It's no secret that I find Tim Pratt hilarious. I first got a taste of his snarky humor back in 2012 in his first Pathfinder Tales novel, City of the Fallen Sky—and Skiver remains one of my favorite supporting characters—but it was in 2013's Liar's Blade that he introduced the charming con man Rodrick and his talking sword Hrym and won my heart forever.
See, humorous fantasy is really, really difficult to do well. If you're not careful, it can end up feeling juvenile or corny, or else become a farce—a wink-nudge pastiche that is as much laughing at fantasy as with it. Tim's humor, on the other hand, comes from the characters he creates. The world isn't designed to be humorous—it's as serious as our own—but the characters find the humor inherent in even the bleakest circumstances, often at their own expense. This is Fafhrd and the Grey Mouser territory, as well as that of glorious 80s action-comedies like Die Hard and Lethal Weapon, and the snappy self-aware dialogue of a Tarantino or George Clooney character. It's bombastic action that understands the frequent absurdity that goes hand in hand with being awesome.
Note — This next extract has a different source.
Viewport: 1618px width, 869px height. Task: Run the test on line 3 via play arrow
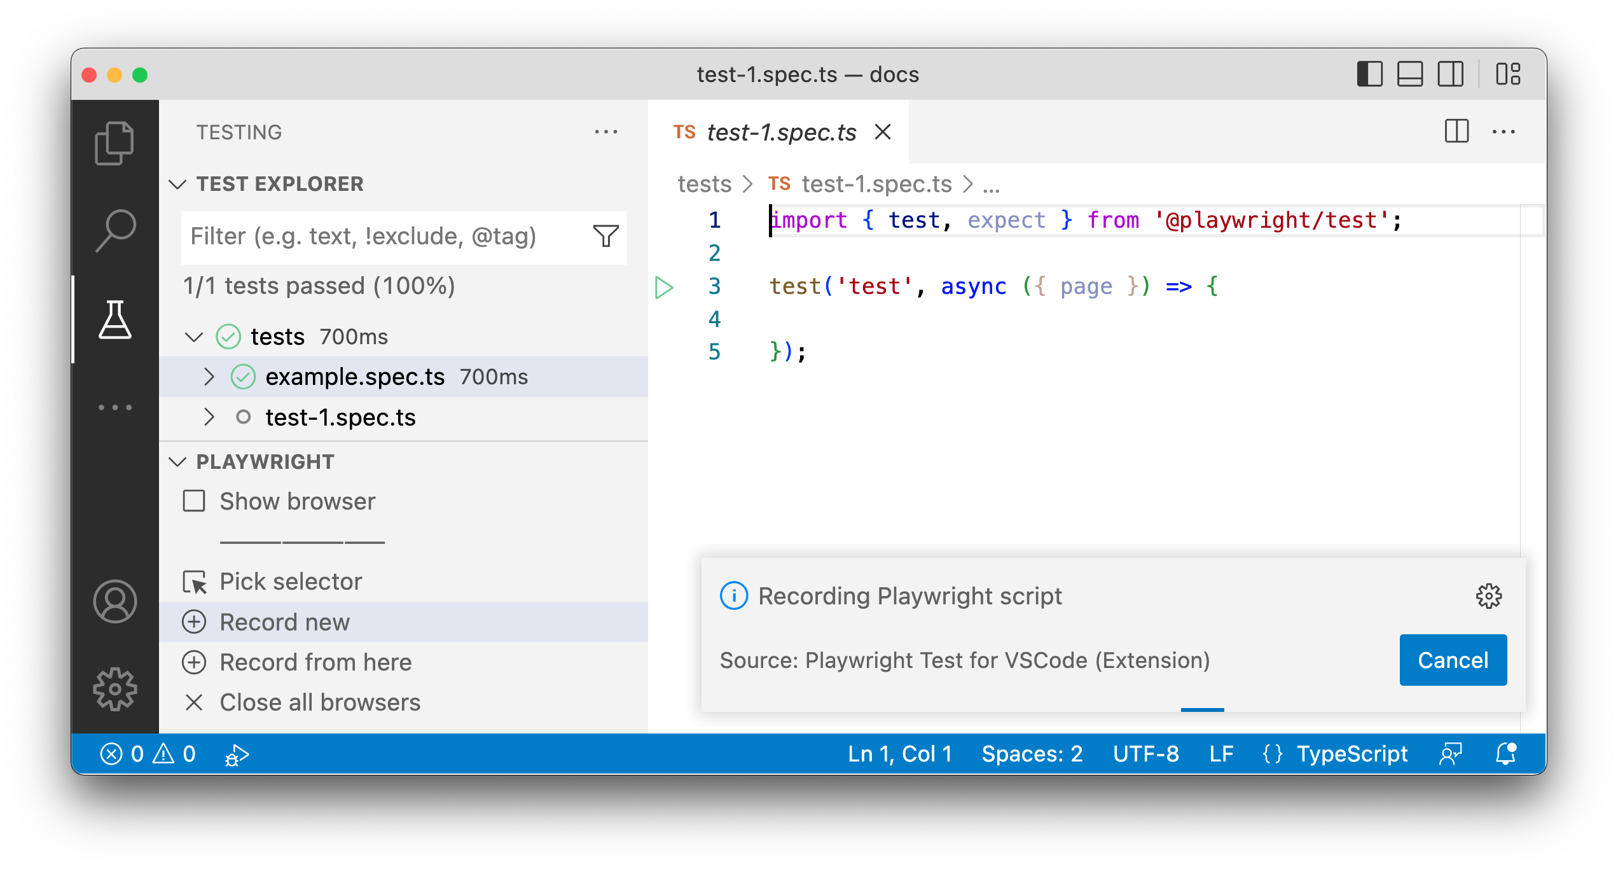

Which is why, when Tim pitched me on the idea of a new Rodrick and Hrym novel with the phrase "Rodrick and Hrym join the Suicide Squad," I was hooked. Where Liar's Island had been a chance for us to check out Jalmeray in a way we hadn't since the module Cult of the Ebon Destroyers, this book would focus on some of our more familiar settings: Lastwall and Nirmathas. It'd also give Tim the chance to invent a bunch of high-end criminals, and make them all try to work together, which goes about as well as trapping a bunch of cats in a sack. (When Rodrick's starting to sound like the reasonable one, you know you're in trouble.) Add in a favorite monster from the very birth of Pathfinder, and I was sold.
I deeply enjoyed the chance to ride along with the Bickering Duo again in Liar's Bargain, and I hope you will as well!